Digital marketplace serves the bereaved
Like many other children who either lose their grandparents while very young, or those whose grandparents died before they were born, John Nyongesa’s son was curious to know what kind of man his late grandfather was.
Growing up, he would often ask his father about his grandfather, but because most of the old man’s photos, records and memoirs were either lost or misplaced due to the passage of time, Nyongesa could only rely on his memory to explain to his son what his grandfather had been like.
This inspired him to create a personalised memorial website that would store his father’s handwritten biography and pictures, enabling any member of the family to access memories of their late grandfather at their convenience.
Nyongesa shared his work with some of his friends for feedback, and the response he got made him realise that this was something many families were missing. In 2018, therefore, he opened up the platform to the public. For two years, Safiri Salama served as a platform where bereaved individuals could share stories, tributes, photos, music and videos celebrating the lives of relatives or friends who had passed away.
While going through the feedback he received from site visitors, again, Nyongesa realised that many people were asking questions about where they could get certain funeral-related services. It occurred to him that despite wide internet coverage in the country, there was limited information about funeral service providers online, a factor that inspired him some more.
“While Kenya, with a population of 55 million, leads Africa in internet penetration, smart phone access, e-commerce implosion, multiple fintechs, and ravenous consumption of online news, the end-of-life industry is largely untouched by the benefits of this tech revolution. You can buy a toothpick online but can’t track a coffin seller,” notes Nyongesa.
He adds that because people also do not ordinarily encourage the contemplation of death or any discussion about their own or their loved ones’ death, some unscrupulous funeral service providers have used this gap to their advantage to exploit uninformed families when they are in their most fragile emotional states.
“When grief and urgent decision making are paired, grieving families do not conduct proper research before buying. Additionally, the funeral industry hardly publishes their prices. Advertising in the sector is mostly limited to word of mouth and the reputation of the owner of the company, making it difficult to differentiate services between competitors. In this state of flux, bereaved families are hugely disadvantaged and end up pressure buying, rushed into making decisions at a moment’s notice,” adds Nyongesa.

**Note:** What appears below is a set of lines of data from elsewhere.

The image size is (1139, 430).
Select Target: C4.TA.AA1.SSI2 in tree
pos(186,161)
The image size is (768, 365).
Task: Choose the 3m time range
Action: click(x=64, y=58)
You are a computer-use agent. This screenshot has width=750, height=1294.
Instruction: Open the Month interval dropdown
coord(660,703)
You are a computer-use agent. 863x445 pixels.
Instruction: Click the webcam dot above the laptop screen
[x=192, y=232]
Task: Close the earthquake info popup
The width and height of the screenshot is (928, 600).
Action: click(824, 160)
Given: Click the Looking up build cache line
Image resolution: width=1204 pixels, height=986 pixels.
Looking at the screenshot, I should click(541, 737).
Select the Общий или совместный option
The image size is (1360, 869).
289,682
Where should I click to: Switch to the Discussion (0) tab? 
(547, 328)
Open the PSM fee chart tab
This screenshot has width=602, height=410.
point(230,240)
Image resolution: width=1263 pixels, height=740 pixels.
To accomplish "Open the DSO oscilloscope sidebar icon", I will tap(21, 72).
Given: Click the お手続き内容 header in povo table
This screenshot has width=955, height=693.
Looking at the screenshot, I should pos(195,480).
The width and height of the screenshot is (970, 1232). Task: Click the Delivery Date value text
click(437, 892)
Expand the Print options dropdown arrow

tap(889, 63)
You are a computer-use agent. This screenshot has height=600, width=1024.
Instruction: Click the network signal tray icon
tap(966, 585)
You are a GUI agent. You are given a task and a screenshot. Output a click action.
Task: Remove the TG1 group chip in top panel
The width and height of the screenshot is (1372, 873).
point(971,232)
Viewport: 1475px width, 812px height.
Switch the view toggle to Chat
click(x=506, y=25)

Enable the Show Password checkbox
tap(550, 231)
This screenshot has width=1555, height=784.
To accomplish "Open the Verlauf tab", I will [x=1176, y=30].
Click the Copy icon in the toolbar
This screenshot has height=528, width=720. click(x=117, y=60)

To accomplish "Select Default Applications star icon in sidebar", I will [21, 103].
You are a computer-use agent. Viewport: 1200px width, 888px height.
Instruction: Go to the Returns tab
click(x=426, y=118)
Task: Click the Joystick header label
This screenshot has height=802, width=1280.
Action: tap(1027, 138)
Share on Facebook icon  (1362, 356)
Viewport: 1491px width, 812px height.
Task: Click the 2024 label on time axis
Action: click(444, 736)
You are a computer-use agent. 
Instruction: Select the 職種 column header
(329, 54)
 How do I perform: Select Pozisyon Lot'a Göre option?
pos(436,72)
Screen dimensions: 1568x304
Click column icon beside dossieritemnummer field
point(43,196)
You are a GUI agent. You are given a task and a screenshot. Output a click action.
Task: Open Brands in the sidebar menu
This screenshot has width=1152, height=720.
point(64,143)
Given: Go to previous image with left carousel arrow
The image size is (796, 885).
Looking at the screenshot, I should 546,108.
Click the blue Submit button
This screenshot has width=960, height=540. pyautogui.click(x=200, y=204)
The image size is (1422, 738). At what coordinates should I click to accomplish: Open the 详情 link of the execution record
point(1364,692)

And so in 2021, Nyongesa rolled out the Redbook, a digital market place on the Safiri Salama website, that connects verified service providers in the grief industry with families. He teamed up with Steve Lelei, an actuarial scientist, to help him manage the financials of the platform, and Edith Orwako, who has a background in management, to help in running some of the firm’s operations.
The three managed to raise some Sh12.4million from an angel investor to finish developing the prototype. The Safiri Salama team vetted a number of funeral service providers and conducted some background research to ensure they were all credible, before listing them on the platform.
“Funeral services vendors also struggle with online presence which is now critical for any consumer business. For vendors unfamiliar or without an online presence, we also offered to provide mini websites within the Redbook via subscription, to showcase products, pricing and stock availability.”
Funeral service providers
Fast forward to 2023, the Redbook currently features around 50 categories of both direct and indirect funeral service providers. These include funeral homes, flower and coffin dealers, event service providers such as caterers, tent dealers and sound personnel, funeral cover providers, legal services providers (Estate Administration, Wills, Trust Registration), transportation including air freight, hearses and car hire, as well as counselling and palliative care providers.
The Redbook currently serves users in Nairobi, but Nyongesa and his team are seeking additional funding to be able to finance marketing campaigns to other parts of the country as well.
They also plan to complete the Redbook advertising/priority listing module, hire technical, marketing and customer service teams, as well as improve their analytics module. They also plan to conduct sensitisation campaigns aimed at changing the perception of people about the grief industry, noting that it is an industry like any other.
“Kenya’s fast-growing funeral industry has resulted in expanded services, new trends and a multiplication of vendors. From private funeral homes, industrial coffin makers, insurance, lawyers, event planners, transportation fleets, the end-of-life industry in Kenya is now a huge system with thousands of players and companies. Conservative estimates place the industry worth at Sh56 billion per year,” says the businessman.